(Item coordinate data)
-- start --

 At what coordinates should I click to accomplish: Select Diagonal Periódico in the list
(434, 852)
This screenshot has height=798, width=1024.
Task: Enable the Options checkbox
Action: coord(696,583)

-- end --

#### Exercise prompt
Rewrite the material above with "list" changed to "menu", leaving everything else as it is.

#### Output for this task
 At what coordinates should I click to accomplish: Select Diagonal Periódico in the menu
(434, 852)
This screenshot has height=798, width=1024.
Task: Enable the Options checkbox
Action: coord(696,583)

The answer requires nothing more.